▶ [Directions]
Set down the lines below, exactly, starting at the one that contains "Task: Click the" and stopping at the last line, inclusive. Omit pictures.

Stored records
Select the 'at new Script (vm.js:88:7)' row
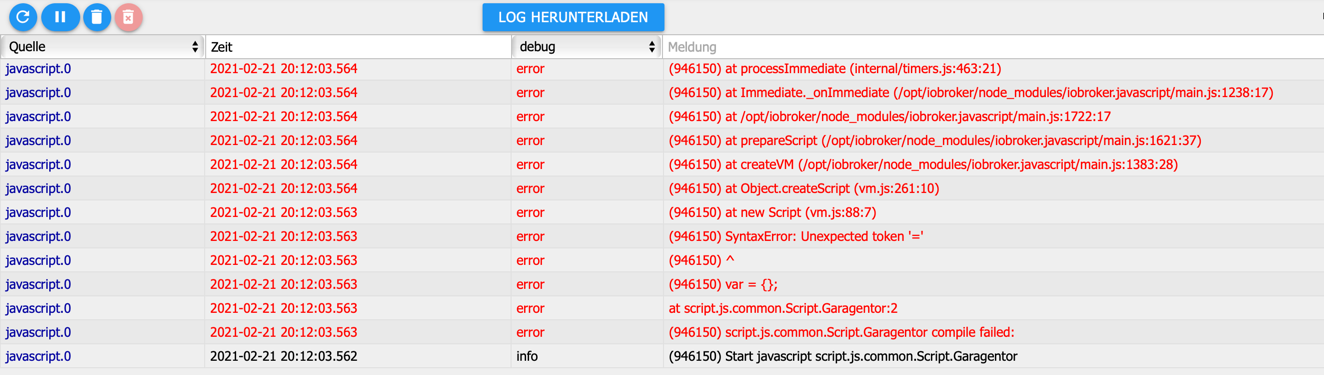Viewport: 1324px width, 375px height. click(x=662, y=213)
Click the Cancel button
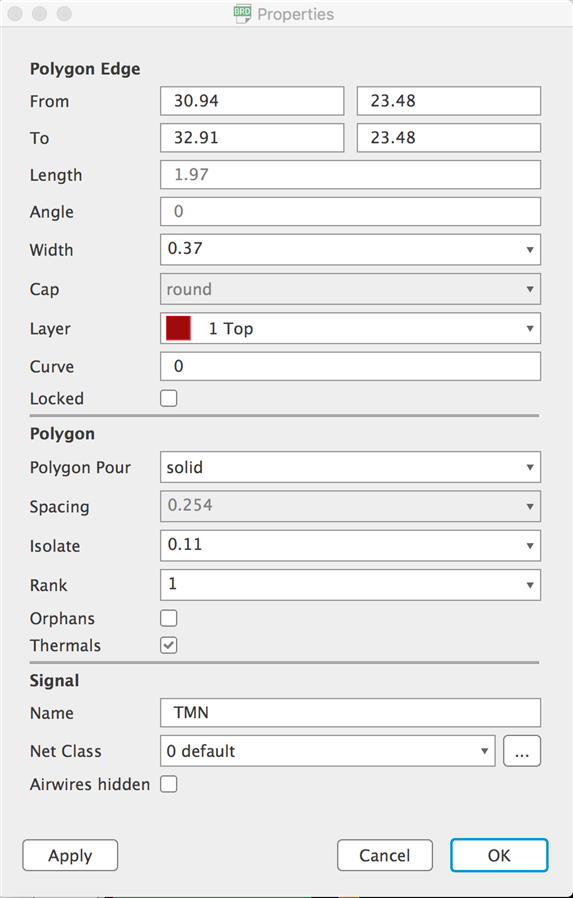 pyautogui.click(x=385, y=855)
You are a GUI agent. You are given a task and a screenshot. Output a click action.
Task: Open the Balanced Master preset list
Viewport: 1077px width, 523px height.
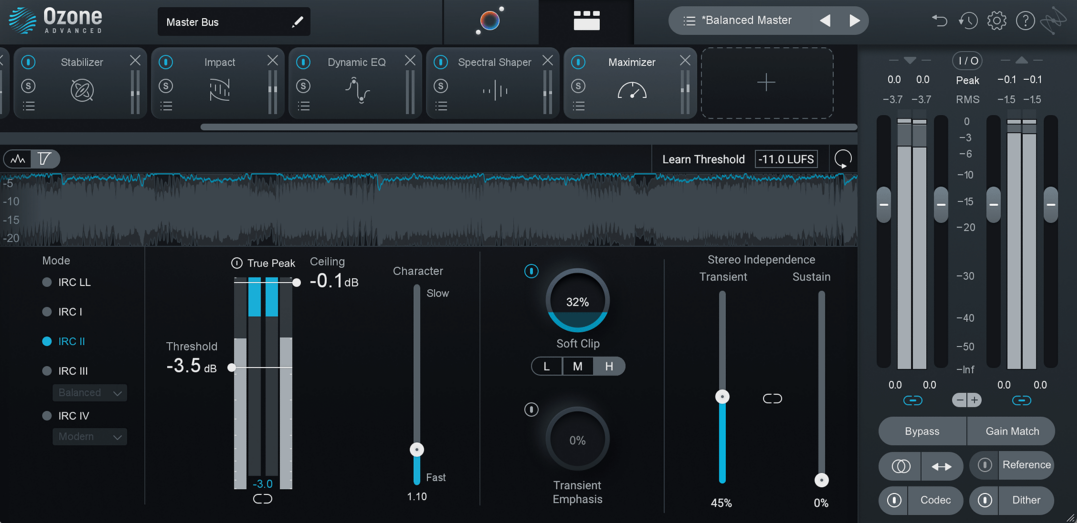point(689,21)
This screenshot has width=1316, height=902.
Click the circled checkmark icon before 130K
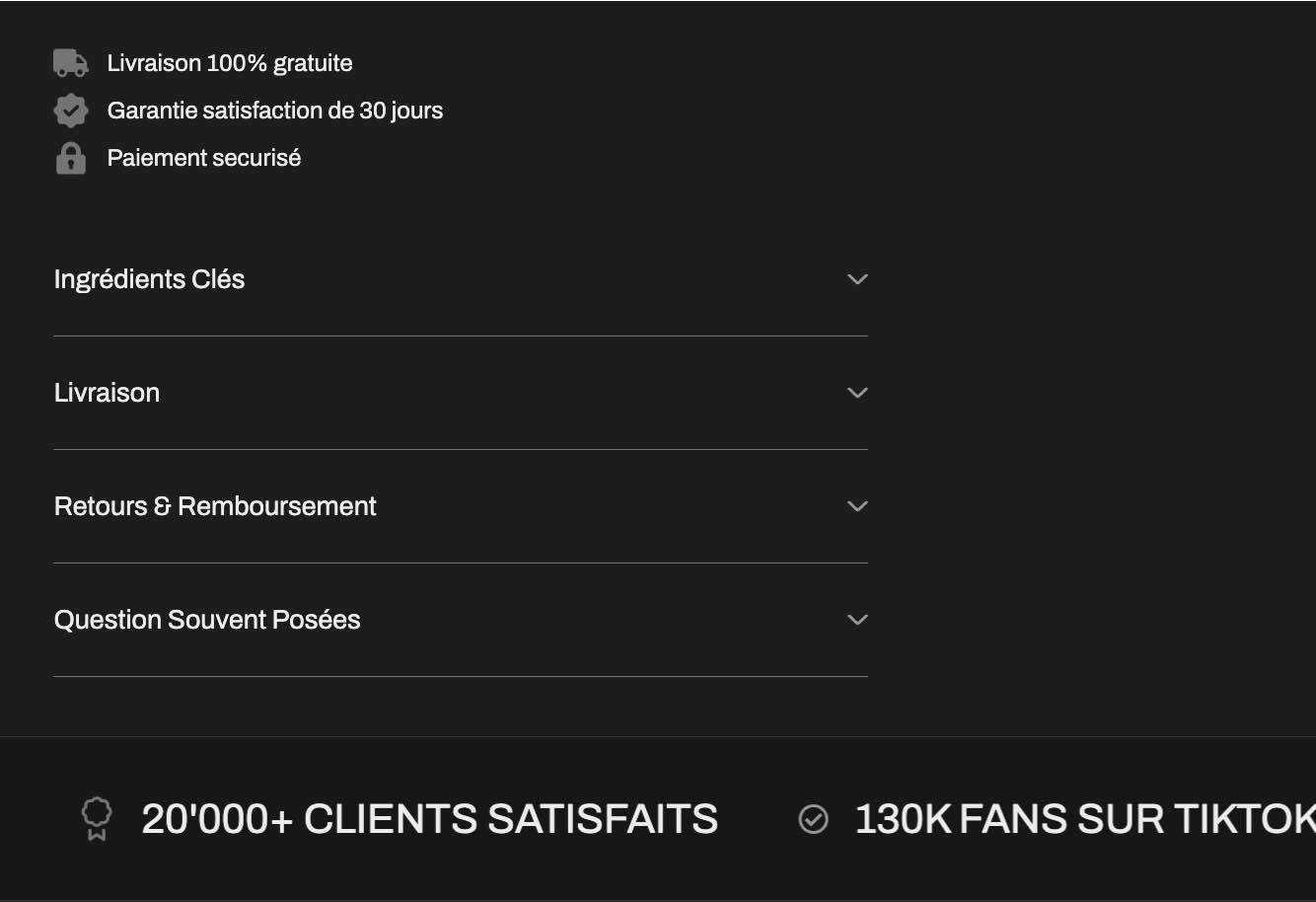coord(813,819)
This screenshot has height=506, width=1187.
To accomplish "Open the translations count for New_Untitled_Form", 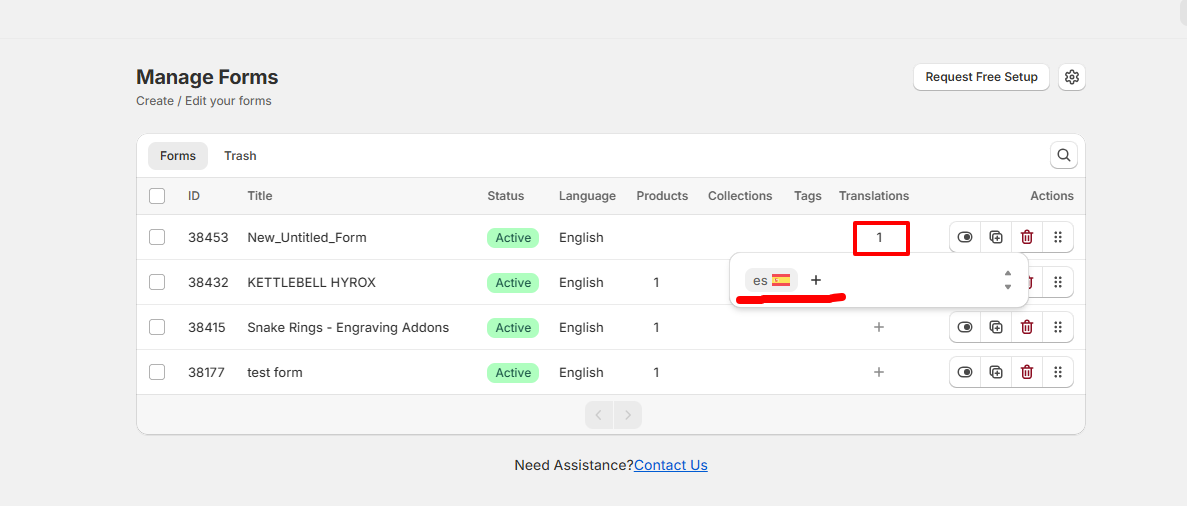I will point(880,238).
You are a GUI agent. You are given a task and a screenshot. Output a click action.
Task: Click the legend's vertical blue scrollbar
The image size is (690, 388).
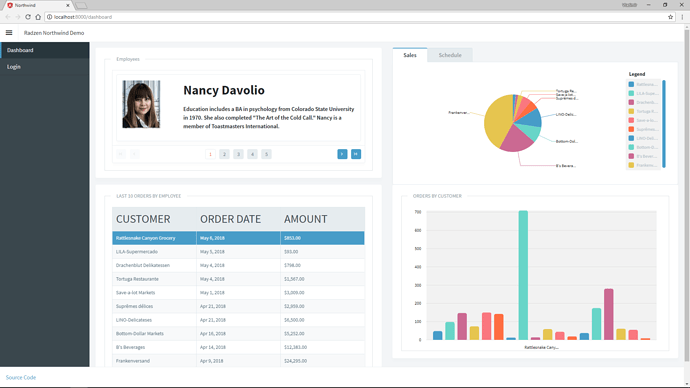click(x=664, y=124)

▶ [Exercise response]
Task: Click the legend's vertical blue scrollbar
The image size is (690, 388).
click(x=664, y=124)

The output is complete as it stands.